LAGOS– The African Export-Import Bank (Afreximbank) has successfully closed a $2 billion dual-tranche syndicated term loan facility, marking the largest debt capital markets transaction in the institution’s history.
The facility, which was initially launched with a target of $1.5 billion, witnessed a significant oversubscription of approximately 1.57x, reaching total commitments of $2.36 billion from a diverse pool of global lenders. The bank ultimately scaled the final hold to $2 billion to balance its immediate liquidity requirements with its long-term debt maturity profile.
Strategic Capital Injection
The three-year facility is structured into two distinct tranches to tap into varied liquidity pools:
- Tranche A: $1.73 billion
- Tranche B: €228 million
The proceeds are earmarked for refinancing existing high-cost obligations and providing the bank with the “firepower” needed for general corporate purposes, including its mandate to bridge the African trade finance gap—currently estimated to exceed $80 billion annually.
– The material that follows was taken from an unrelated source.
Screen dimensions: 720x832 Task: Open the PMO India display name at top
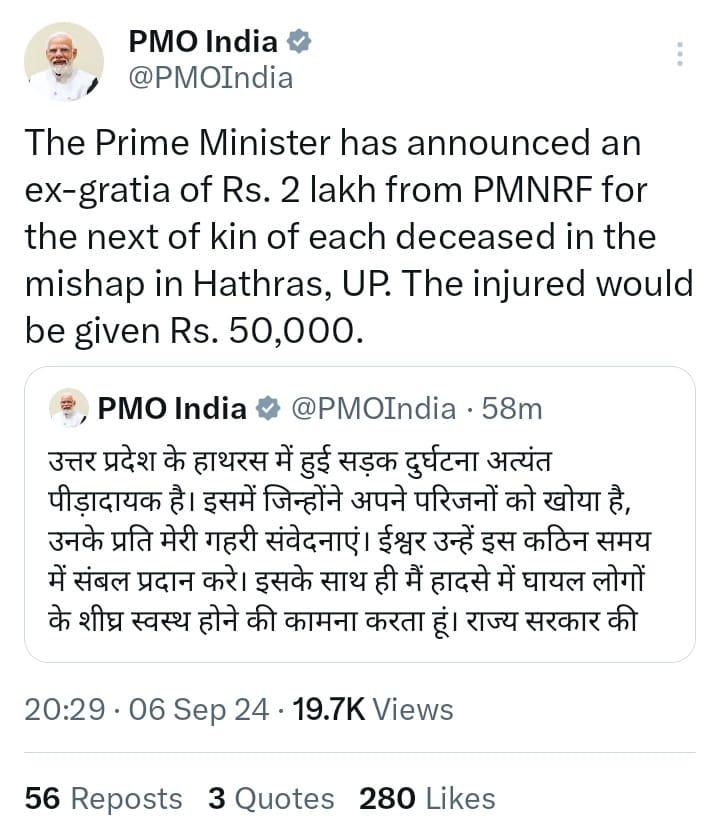[203, 42]

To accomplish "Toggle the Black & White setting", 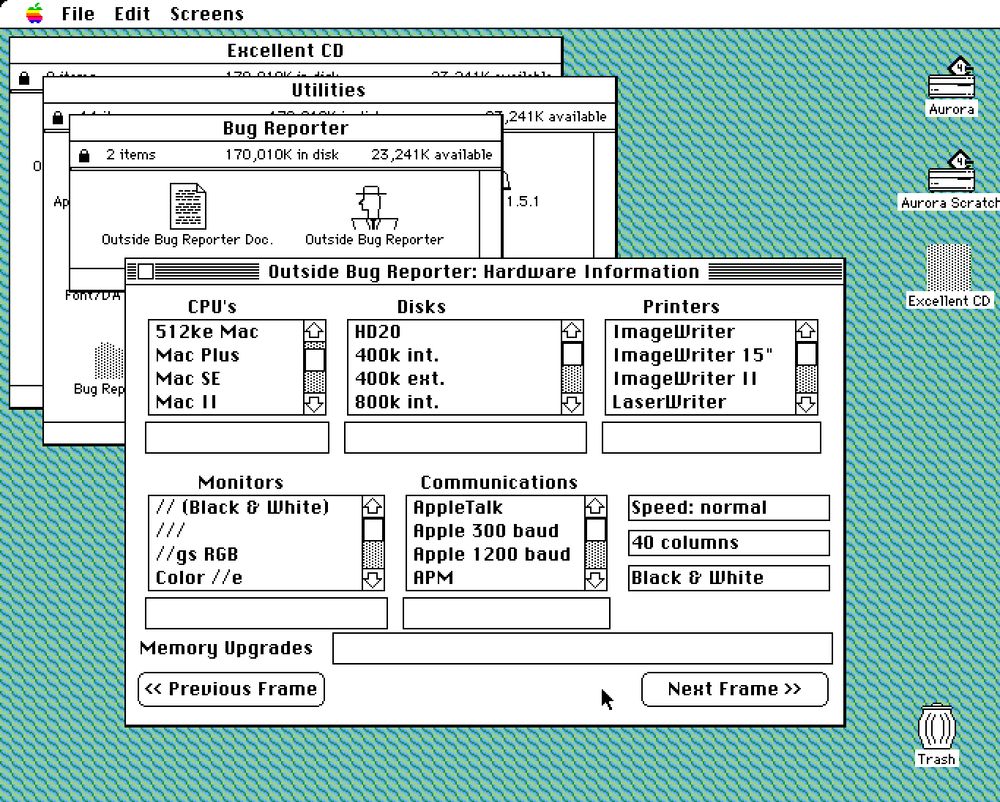I will [x=728, y=578].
The transaction saw participation from a consortium of 31 banks spanning Europe, the Middle East, Asia, and Africa. The deal was spearheaded by a trio of Joint Bookrunners and Initial Mandated Lead Arrangers (IMLAs): Mashreqbank PSC, MUFG Bank, Ltd., and Standard Chartered Bank.
“This record-breaking transaction is a powerful endorsement of Afreximbank’s financial resilience and its ‘Preferred Creditor Status’ on the continent,” a spokesperson for the bank stated. “The scale of international interest, despite global macroeconomic headwinds, underscores the market’s confidence in our specialized role as a catalyst for intra-African trade.”
The timing of the facility is notable, occurring shortly after Afreximbank concluded a rating engagement with Fitch Ratings. Despite this transition, the bank has maintained an aggressive lending posture.
Market analysts point to the bank’s recent heavy involvement in large-scale industrial projects, including its role as a lead underwriter for a $2.5 billion portion of a wider syndicated loan for the Dangote Petroleum Refinery.